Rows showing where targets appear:
__________
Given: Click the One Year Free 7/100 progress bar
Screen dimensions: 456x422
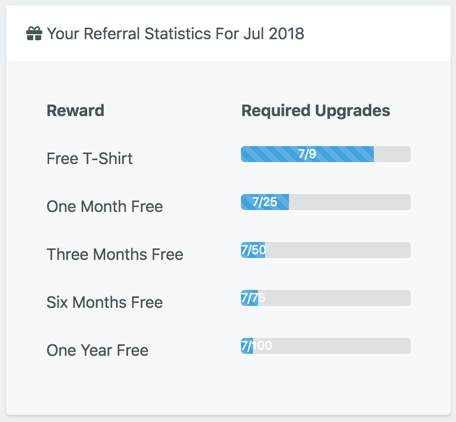Looking at the screenshot, I should click(326, 346).
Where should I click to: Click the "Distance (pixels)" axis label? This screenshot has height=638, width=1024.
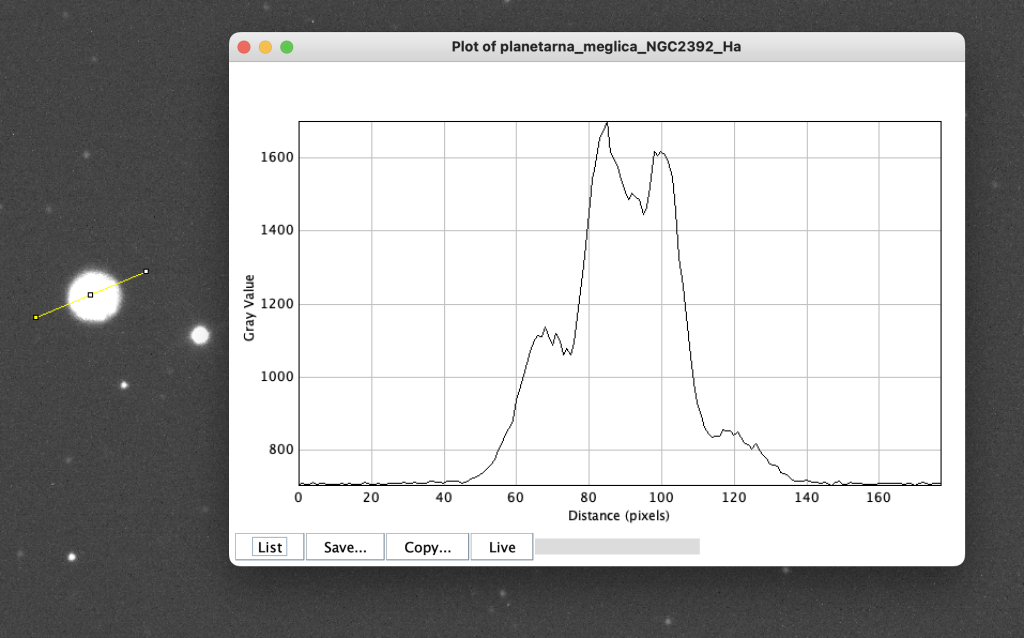[x=618, y=516]
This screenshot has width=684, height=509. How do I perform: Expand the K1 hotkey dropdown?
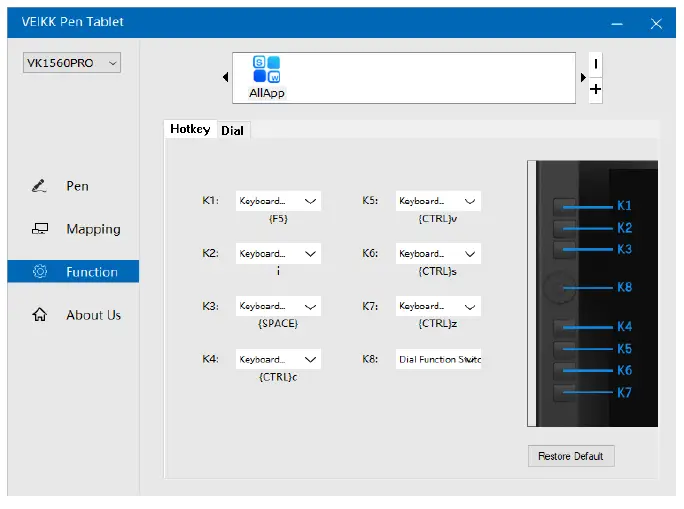[x=278, y=201]
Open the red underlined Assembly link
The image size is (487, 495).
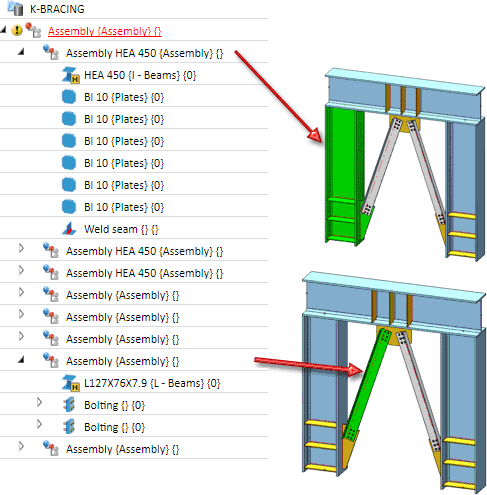click(x=104, y=31)

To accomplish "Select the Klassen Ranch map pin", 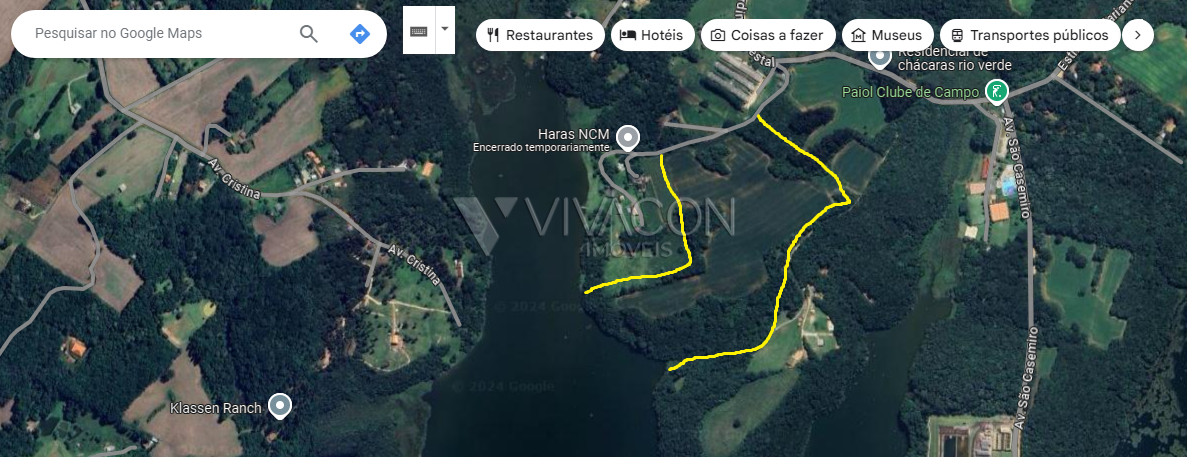I will 281,407.
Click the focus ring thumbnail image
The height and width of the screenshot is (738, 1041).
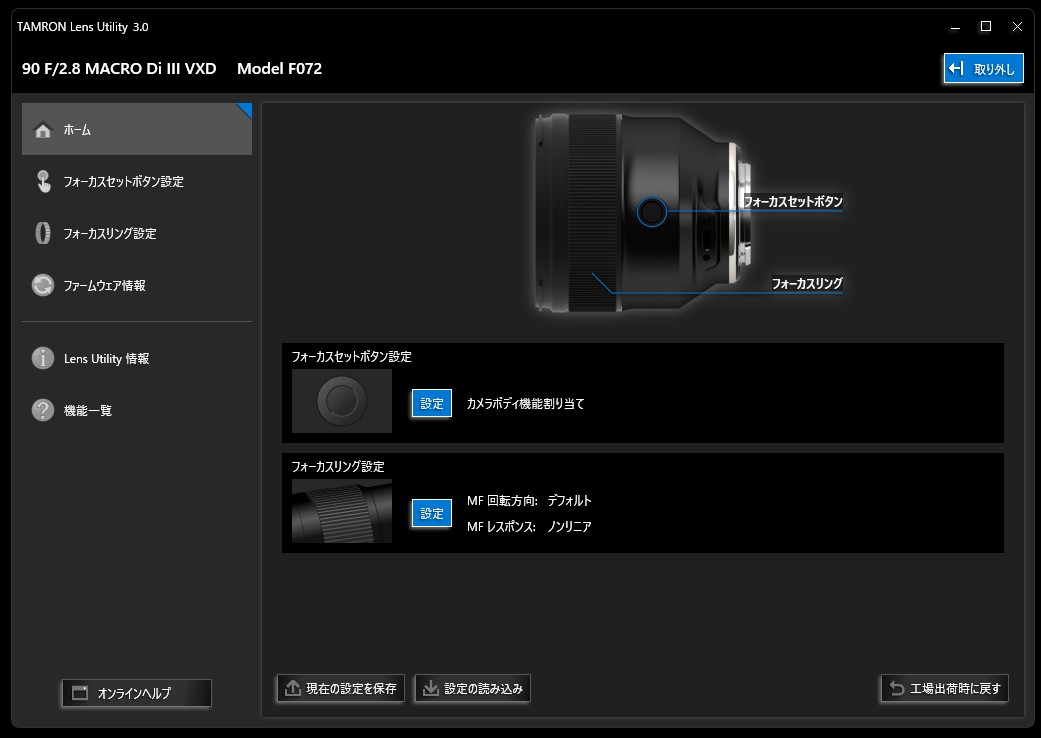[x=342, y=511]

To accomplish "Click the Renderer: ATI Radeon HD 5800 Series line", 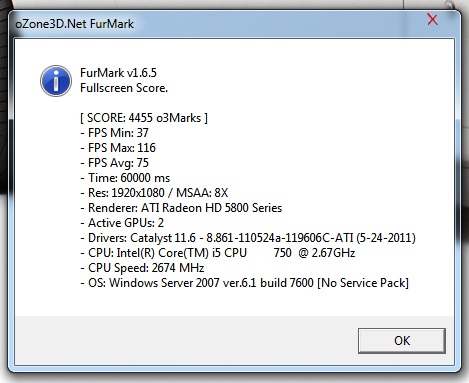I will [181, 208].
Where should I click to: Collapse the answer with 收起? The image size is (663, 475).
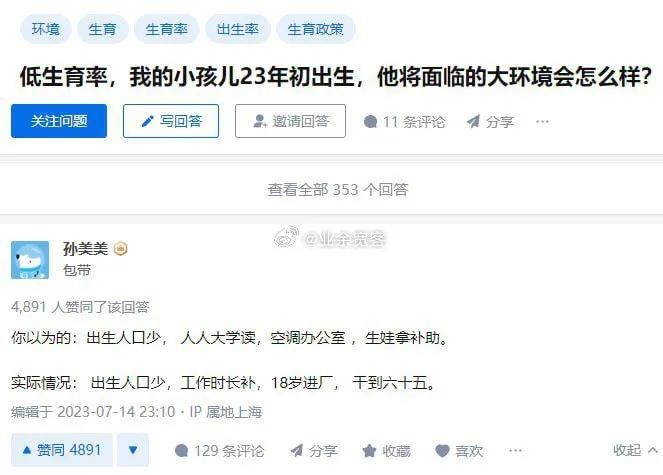click(635, 450)
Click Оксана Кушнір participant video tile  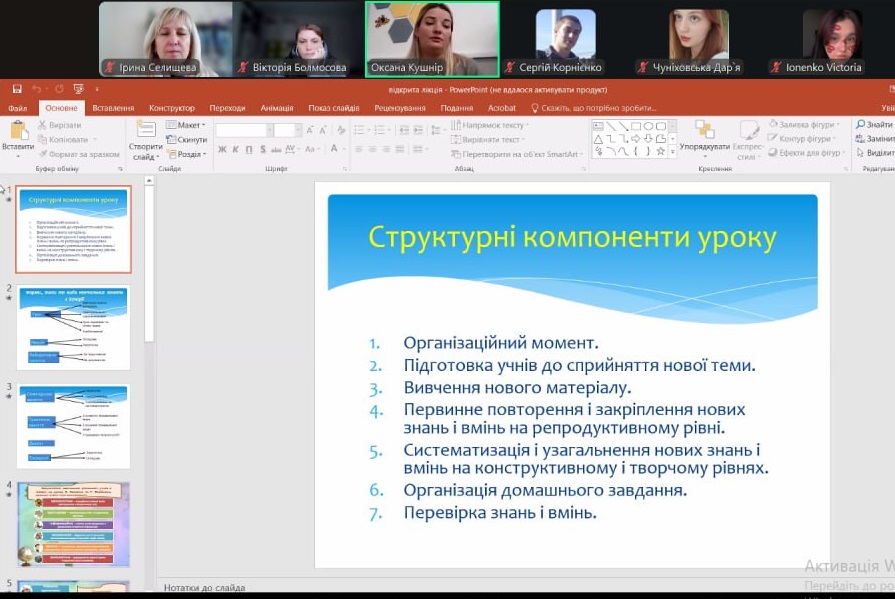tap(432, 39)
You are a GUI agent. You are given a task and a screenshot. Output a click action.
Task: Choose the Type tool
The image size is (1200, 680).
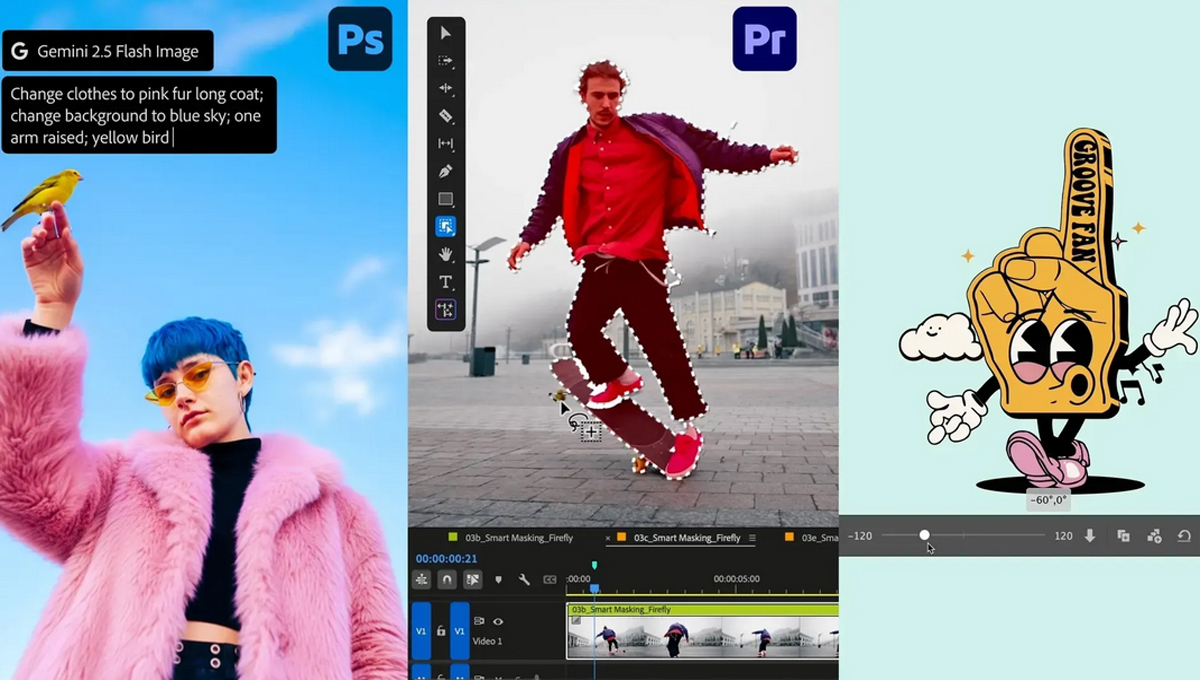(x=446, y=282)
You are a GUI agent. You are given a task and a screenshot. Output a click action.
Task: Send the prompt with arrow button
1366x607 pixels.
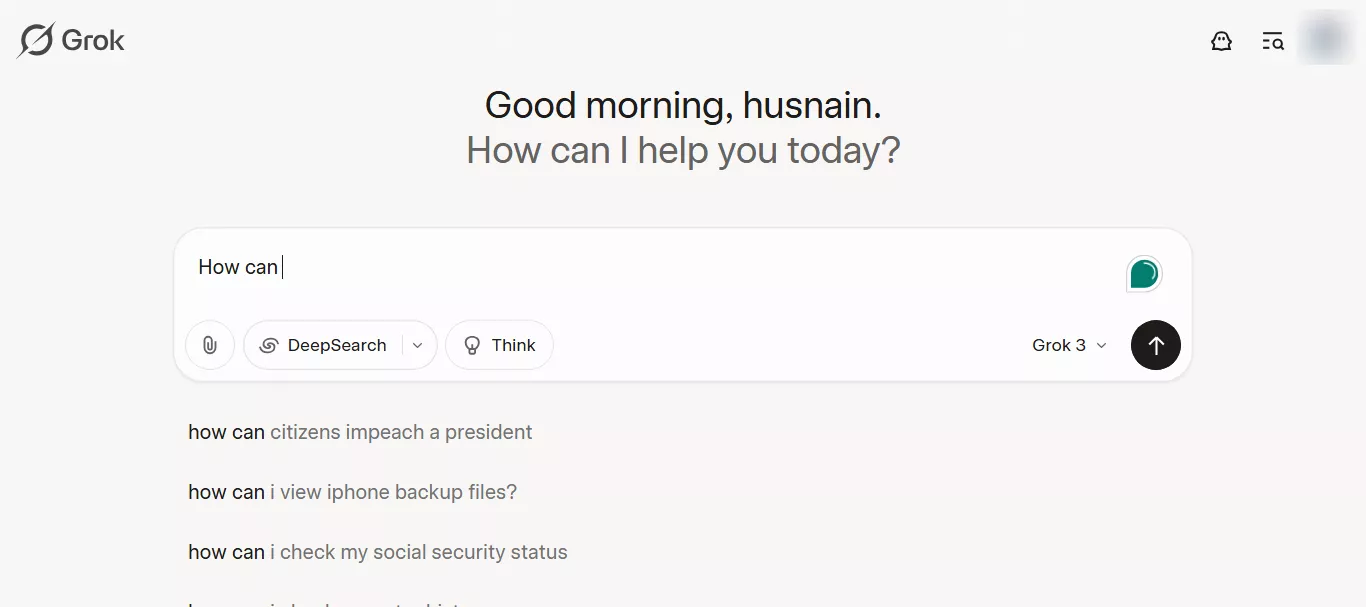[x=1156, y=345]
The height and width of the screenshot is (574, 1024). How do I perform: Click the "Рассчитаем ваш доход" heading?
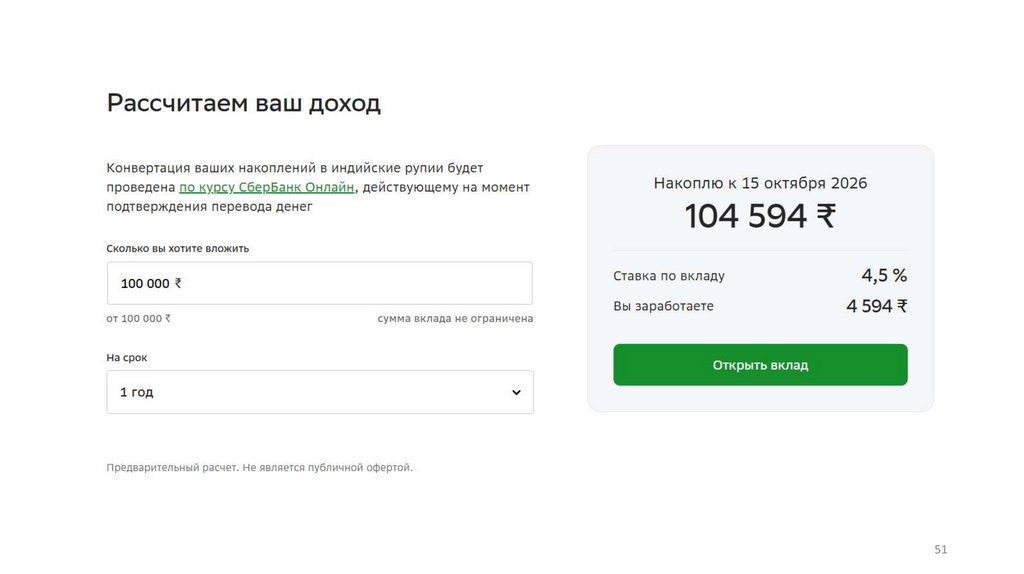click(x=244, y=103)
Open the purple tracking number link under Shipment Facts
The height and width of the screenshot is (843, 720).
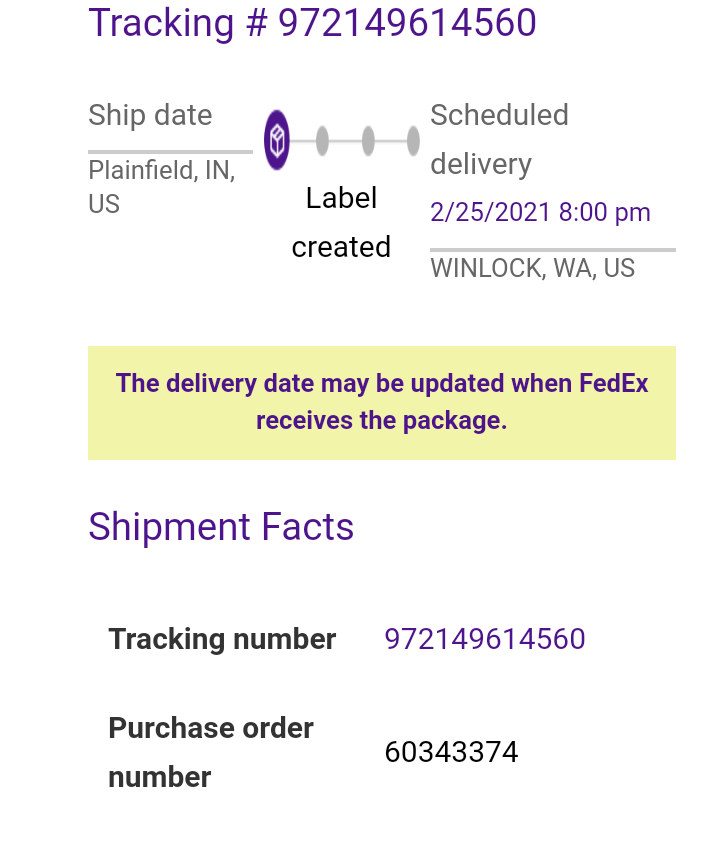click(485, 639)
__________
> Exercise prompt: Rewrite the records from the line containing "The height and width of the screenshot is (574, 1024)." through the end, switching "purple" to "blue" and keeping everything else the same. Omit the pictures from your answer.

> Response to this task:
The height and width of the screenshot is (574, 1024). How do I perform: Click the "Рассчитаем ваш доход" heading?
click(x=244, y=103)
Open the blue tracking number link under Shipment Facts
The height and width of the screenshot is (843, 720).
click(485, 639)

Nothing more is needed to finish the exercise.